TASK DETAILS
Retype every line from the start of the entries below down to the line with "Click Here for", both ends included; skip the pictures.

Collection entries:
━━━━
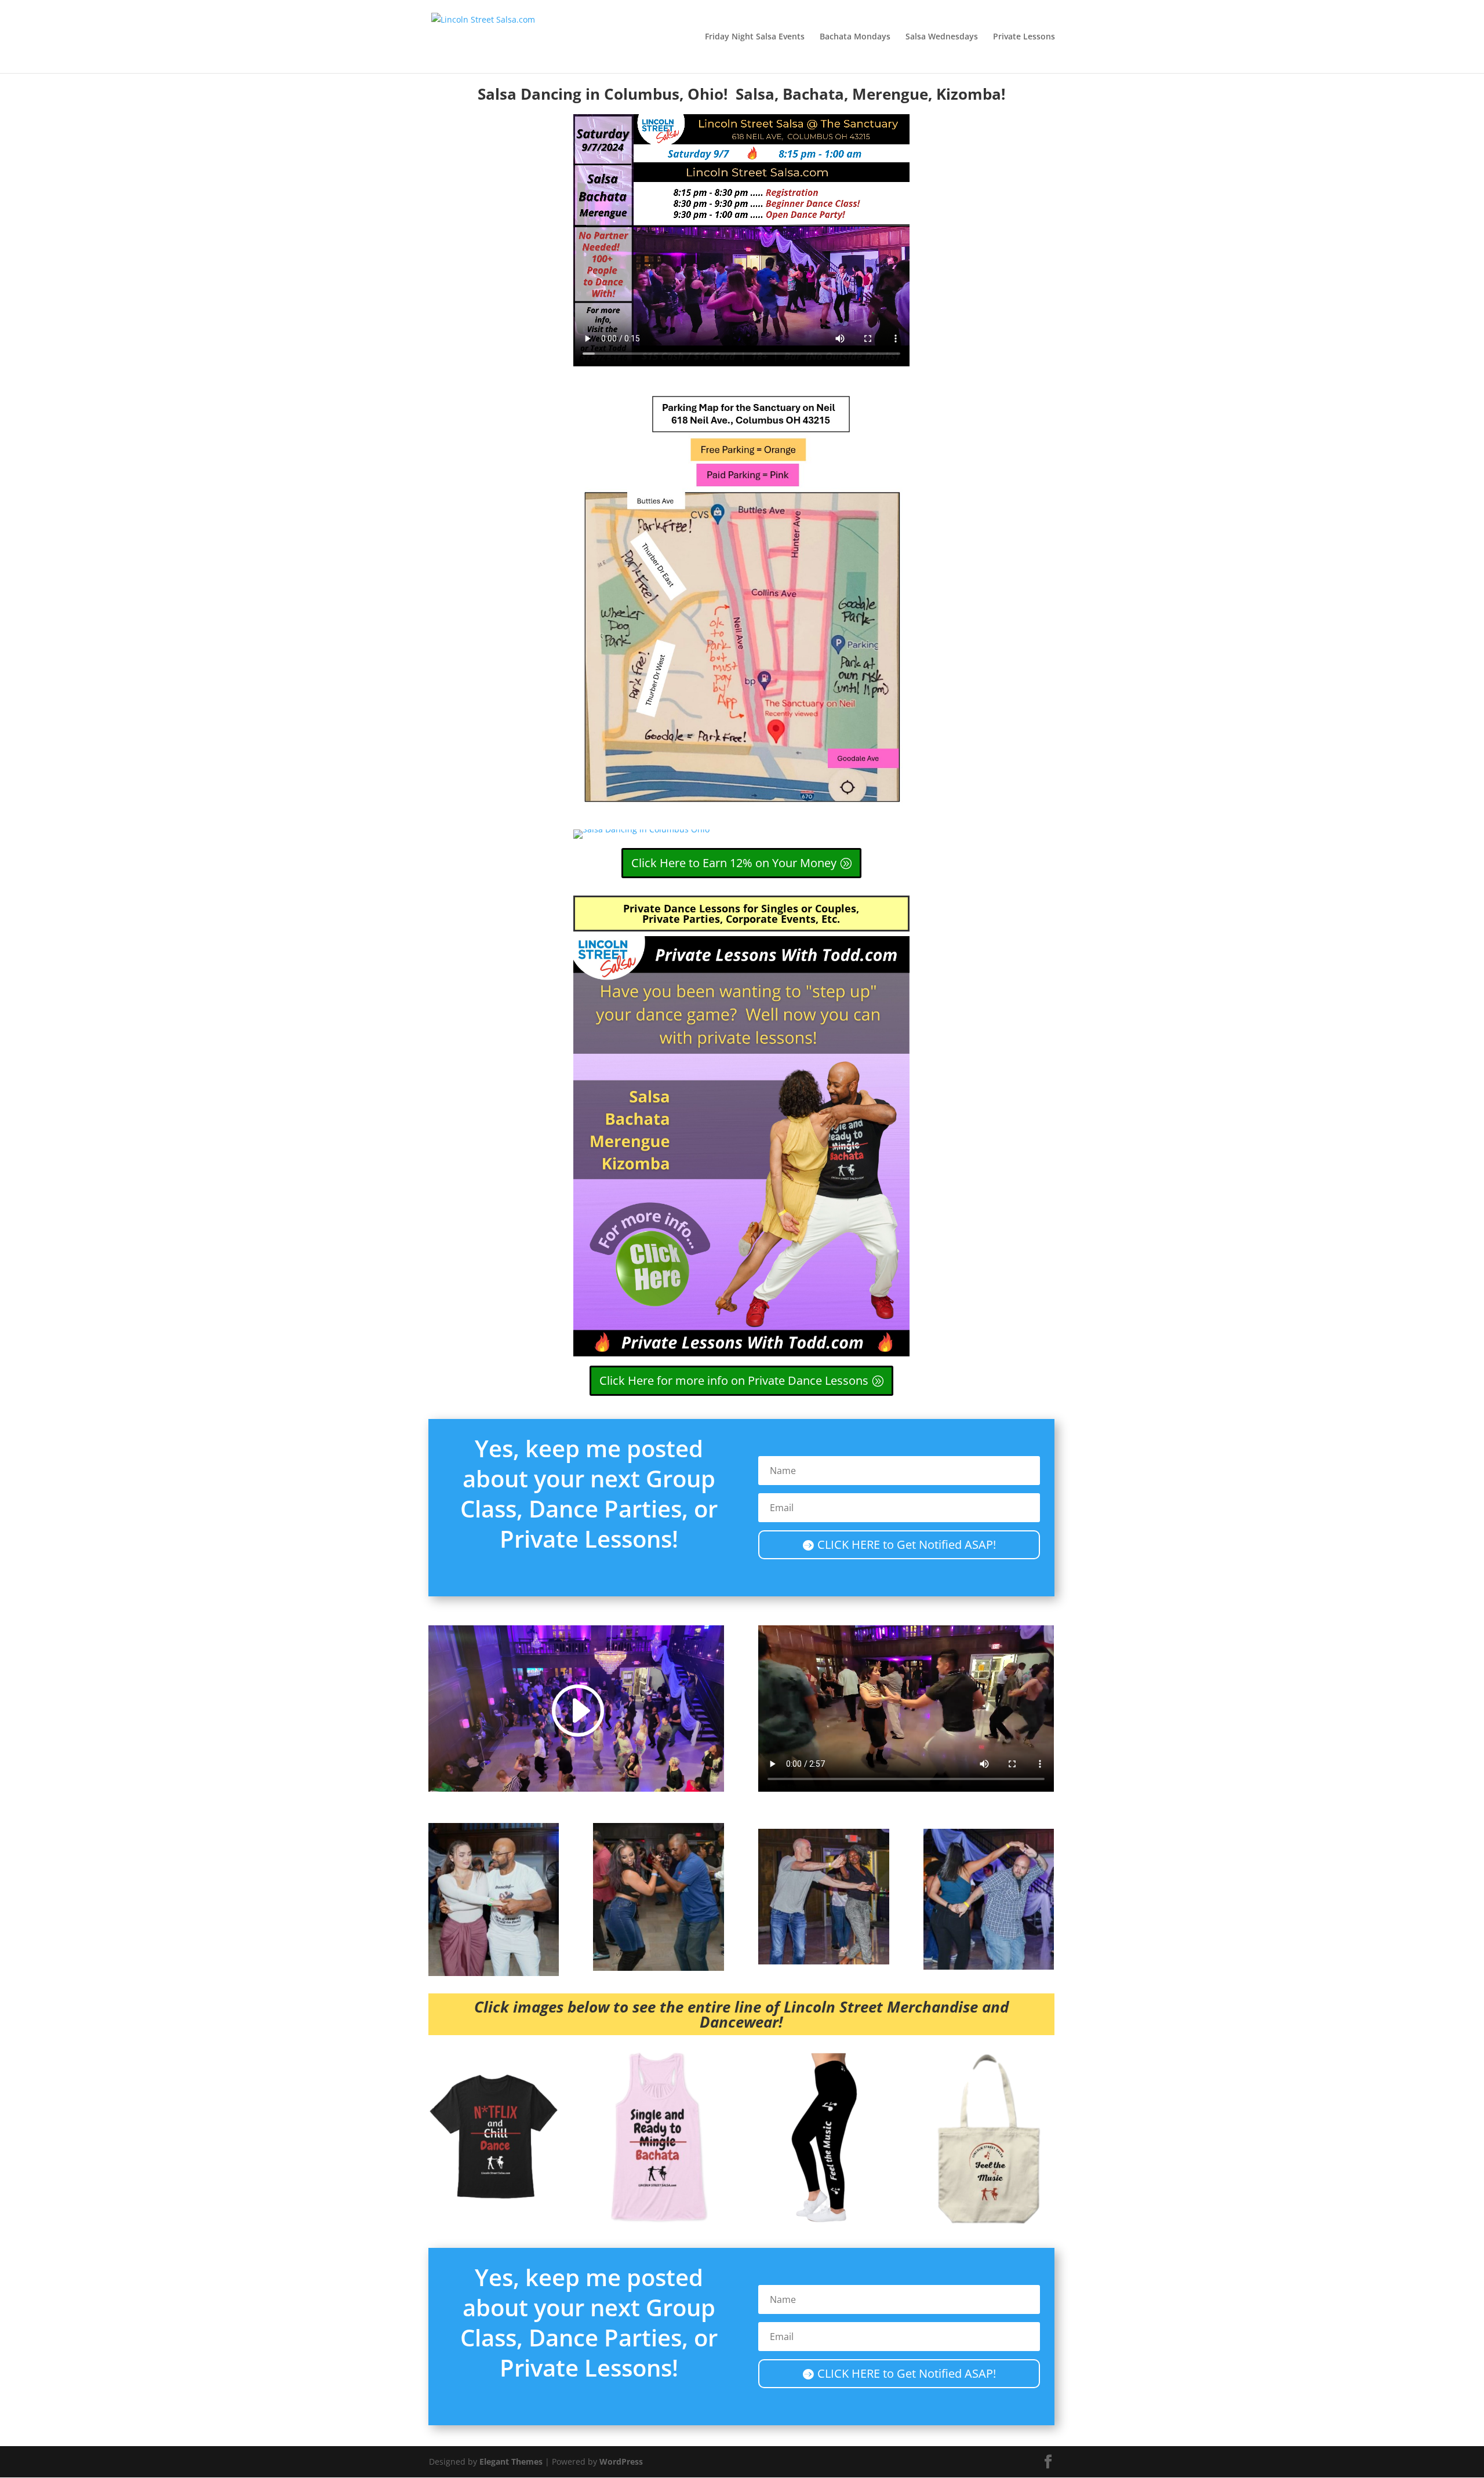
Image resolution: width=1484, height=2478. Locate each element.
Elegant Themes (511, 2461)
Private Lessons (1024, 37)
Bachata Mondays (855, 37)
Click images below (541, 2006)
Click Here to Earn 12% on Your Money (733, 863)
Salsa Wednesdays (941, 37)
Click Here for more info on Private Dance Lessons (733, 1380)
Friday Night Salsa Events (755, 37)
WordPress (621, 2461)
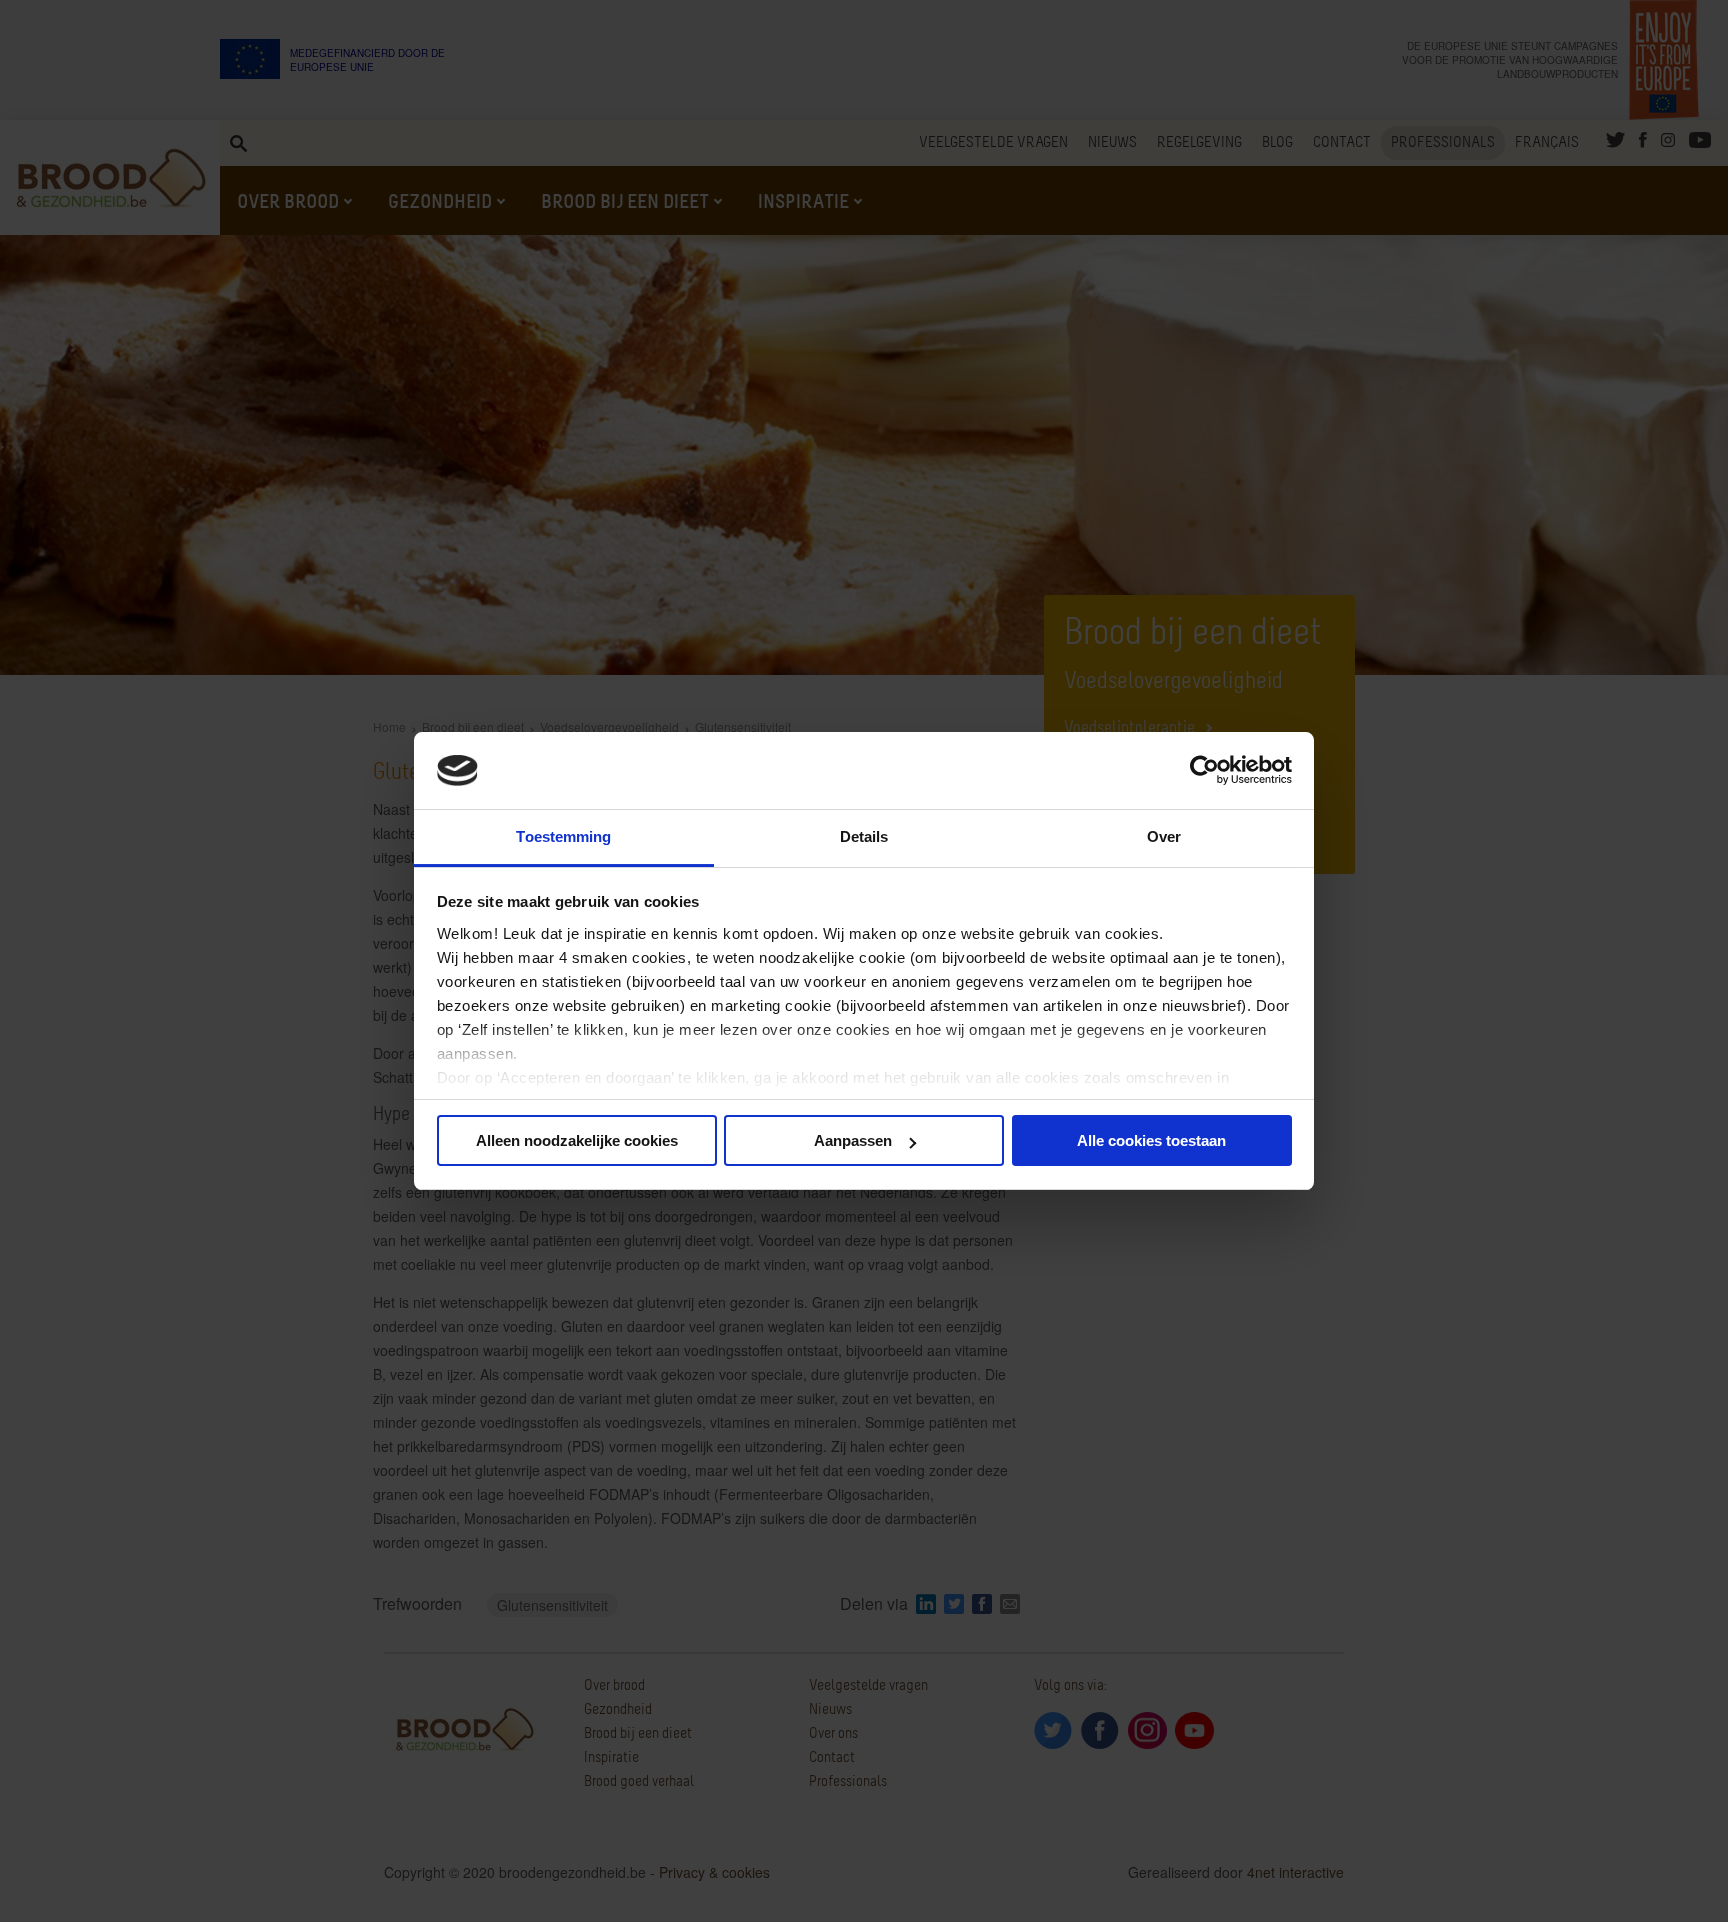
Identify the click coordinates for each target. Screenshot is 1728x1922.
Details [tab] (864, 836)
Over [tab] (1164, 836)
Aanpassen (853, 1140)
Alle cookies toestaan (1151, 1140)
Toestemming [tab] (563, 836)
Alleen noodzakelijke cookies (577, 1140)
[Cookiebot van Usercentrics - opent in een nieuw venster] (1204, 771)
━━━━
REPLY TO THE EXERCISE
Image resolution: width=1484, height=2478. Locate each element.
Elegant Themes (511, 2461)
Private Lessons (1024, 37)
Bachata Mondays (855, 37)
Click images below (541, 2006)
Click Here to Earn 12% on Your Money (733, 863)
Salsa Wednesdays (941, 37)
Click Here for more info on Private Dance Lessons (733, 1380)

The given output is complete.